Sun Commercial Reports Vincennes Redevelopment Commission Losing Out on $350,000 per year

From the Vincennes Sun-Commercial:

Members learned a little more Thursday about the additional revenue the Redevelopment Commission could collect should errors with property records and assessments be corrected.

Wayne Thomann with Kemper CPA Group, the RDC’s financial advisor, told the group last month that it isn’t receiving all the property tax money it should be getting. Properties that should be on the Tax Increment Finance Zone inventory aren’t listed while improvements to properties already on the roll haven’t been accounted for.

The bottom line is that the RDC could be missing out on as much as $350,000 a year, which represents about 35 percent of what it currently collects.

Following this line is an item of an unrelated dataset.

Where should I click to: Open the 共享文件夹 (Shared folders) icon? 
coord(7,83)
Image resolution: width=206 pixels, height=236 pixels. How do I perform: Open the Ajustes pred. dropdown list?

Thomann on Thursday presented a detailed list of about 25 properties that the RDC should be collecting money from, including Kohl’s on Bierhaus Boulevard, the Hart Street McDonalds, the Cantwell Marathon Short Stop station on Ford Road, the Evansville Federal Teacher’s Credit Union on Hart Street, and Herman Family Dentistry, the Wabash Valley Eye Center, and Ivy Lane Apartments off Hart Street Road across from Lincoln High School.


If added to the RDC’s list, those properties wouldn’t be paying more property taxes, but a major protion of what is collected from them would go to the commission; a small portion of their tax payments, based on what the properties would be worth without any improvements on them, would continue to be distributed to the city, the Vincennes Community School Corp., the Knox County Public Library, etc.

Currently, all the tax money is going to those entities.

Thomann said he is still working to get an accurate number on exactly how much the RDC should have been collecting. When he does, its members will have a tough decision to make, one many of them have been reluctant to form an opinion on.

RDC will have to decide by July 2014 whether it will begin collecting those missing dollars.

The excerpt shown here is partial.